##### Provided data #####

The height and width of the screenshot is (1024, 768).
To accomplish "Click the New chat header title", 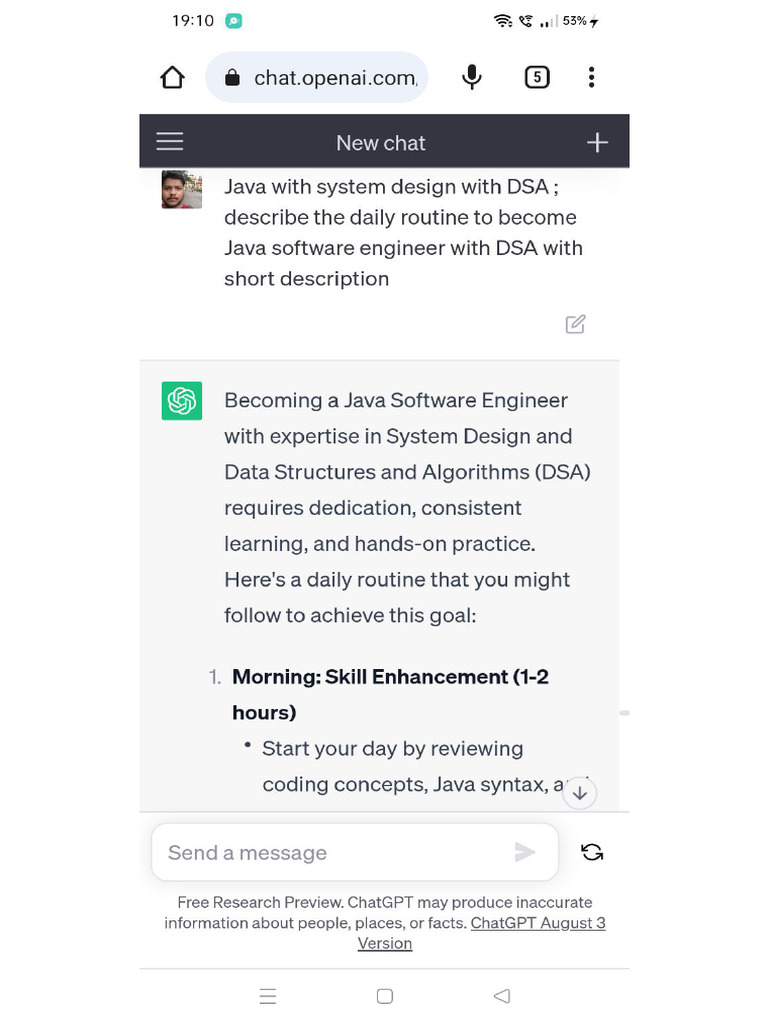I will [381, 143].
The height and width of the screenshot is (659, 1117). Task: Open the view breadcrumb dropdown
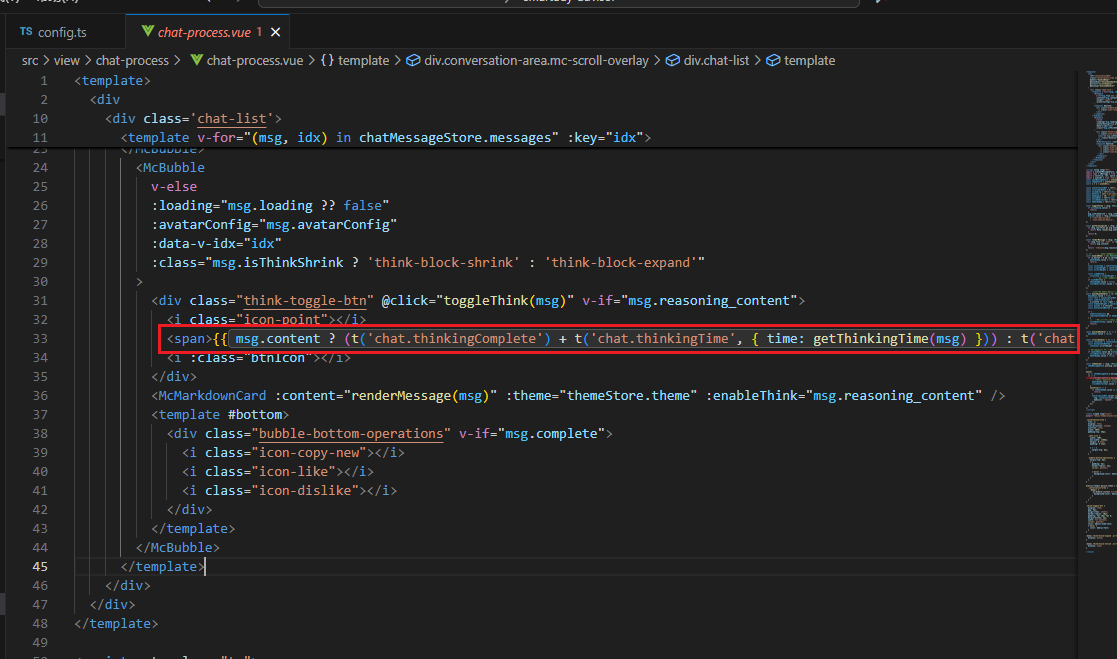click(x=66, y=60)
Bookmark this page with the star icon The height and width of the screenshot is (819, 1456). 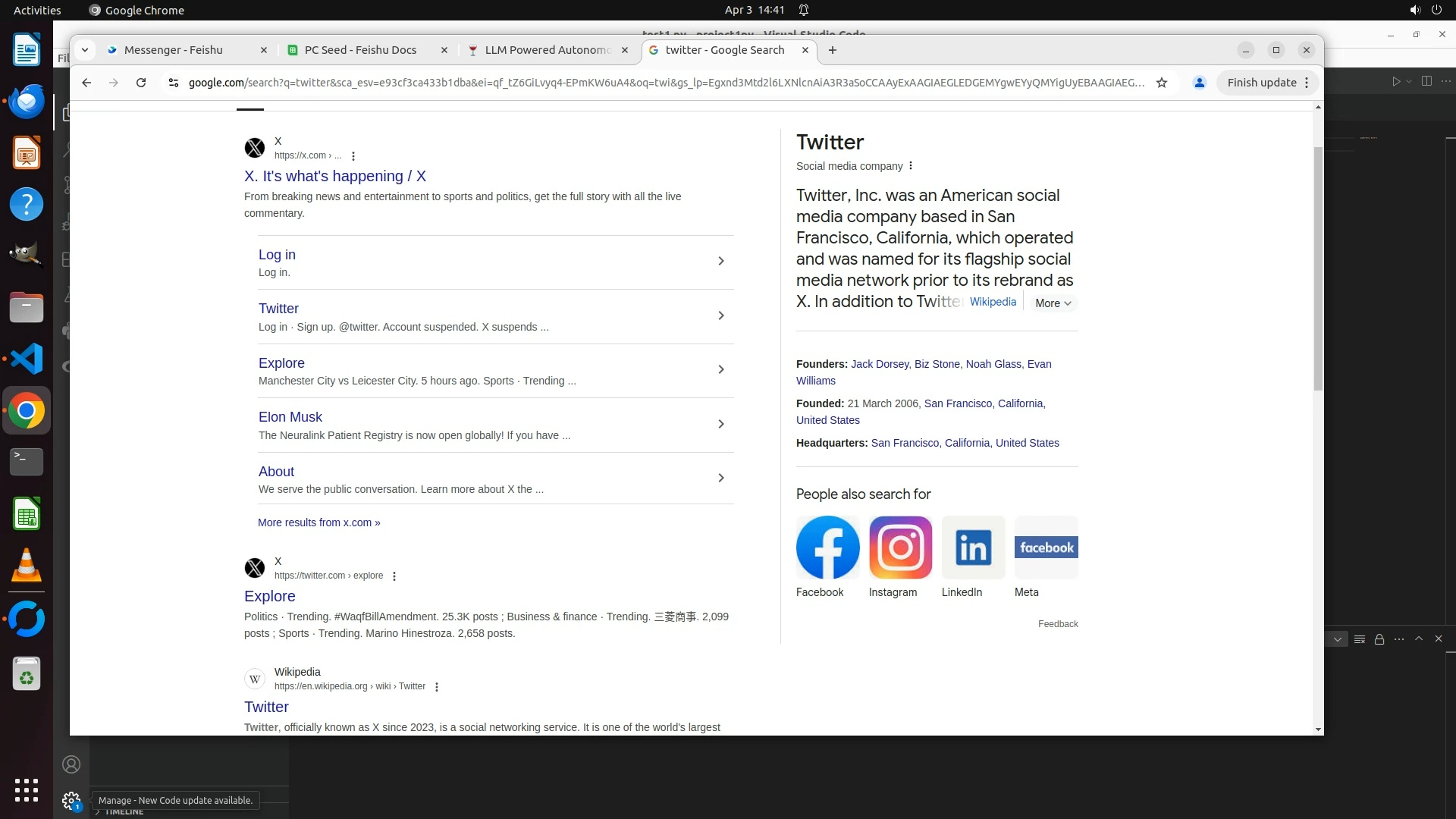click(1161, 83)
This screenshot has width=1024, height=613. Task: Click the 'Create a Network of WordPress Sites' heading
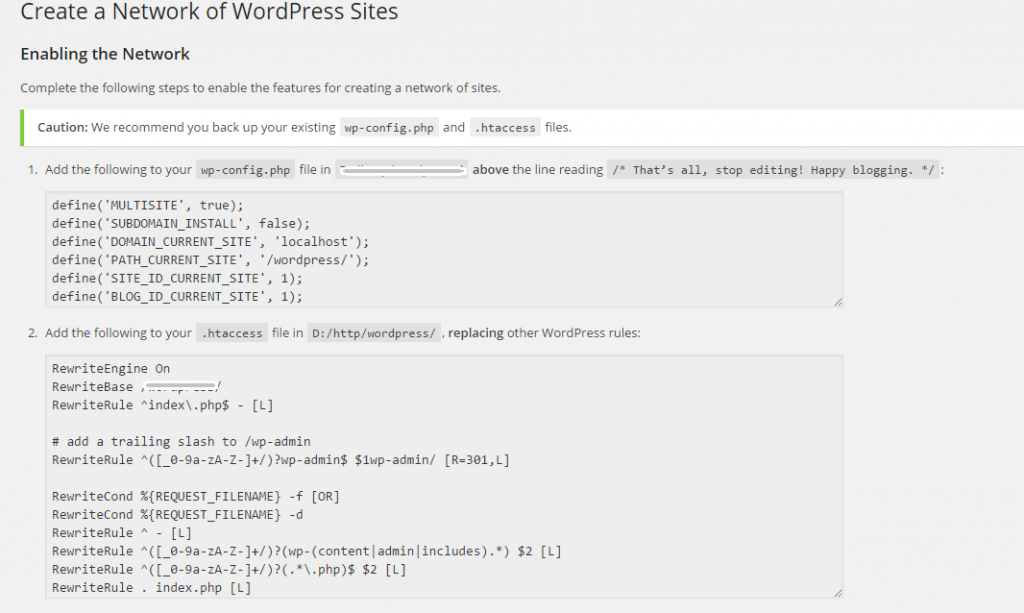pos(209,13)
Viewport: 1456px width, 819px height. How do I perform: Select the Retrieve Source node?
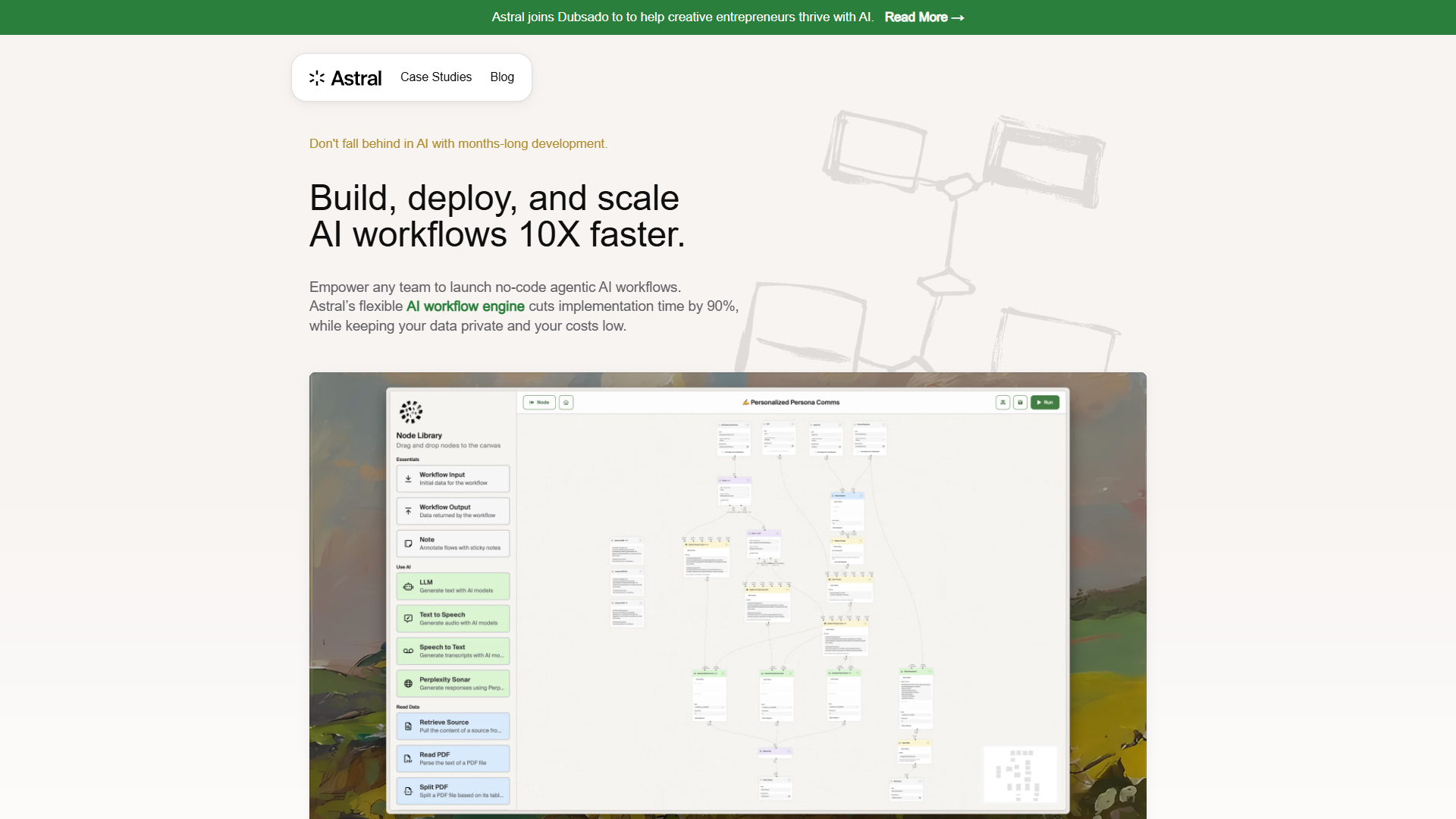pos(453,726)
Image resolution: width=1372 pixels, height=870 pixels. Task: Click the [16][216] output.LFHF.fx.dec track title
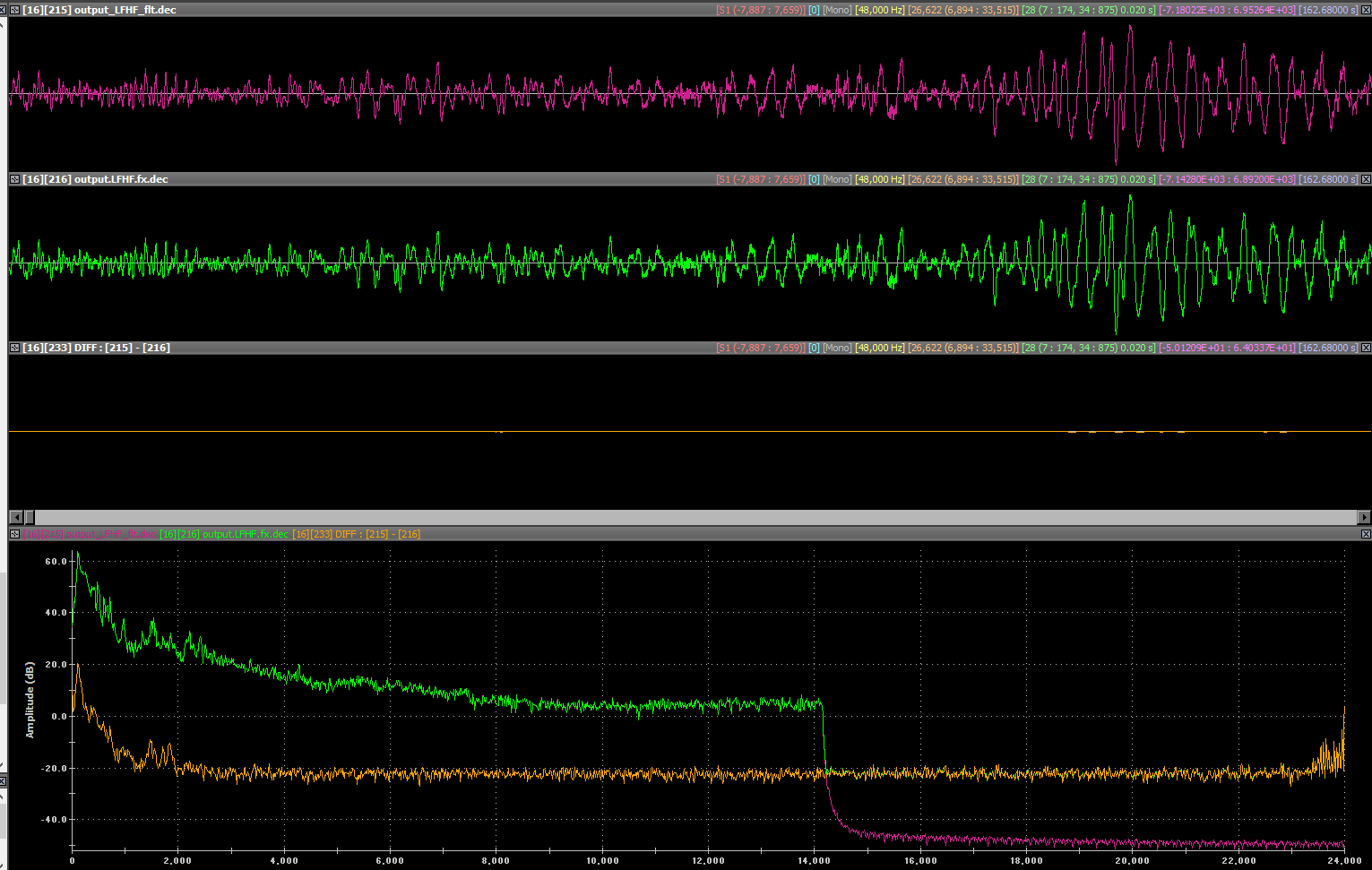click(x=95, y=179)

#####

Aim
Copy the records again, starting at the line that contains "Image resolution: width=1372" and ending at the end of the records, with "track title" renamed to "track name" and nothing else changed. Leave the pictures out.

Exercise response
Image resolution: width=1372 pixels, height=870 pixels. Task: Click the [16][216] output.LFHF.fx.dec track name
click(x=95, y=179)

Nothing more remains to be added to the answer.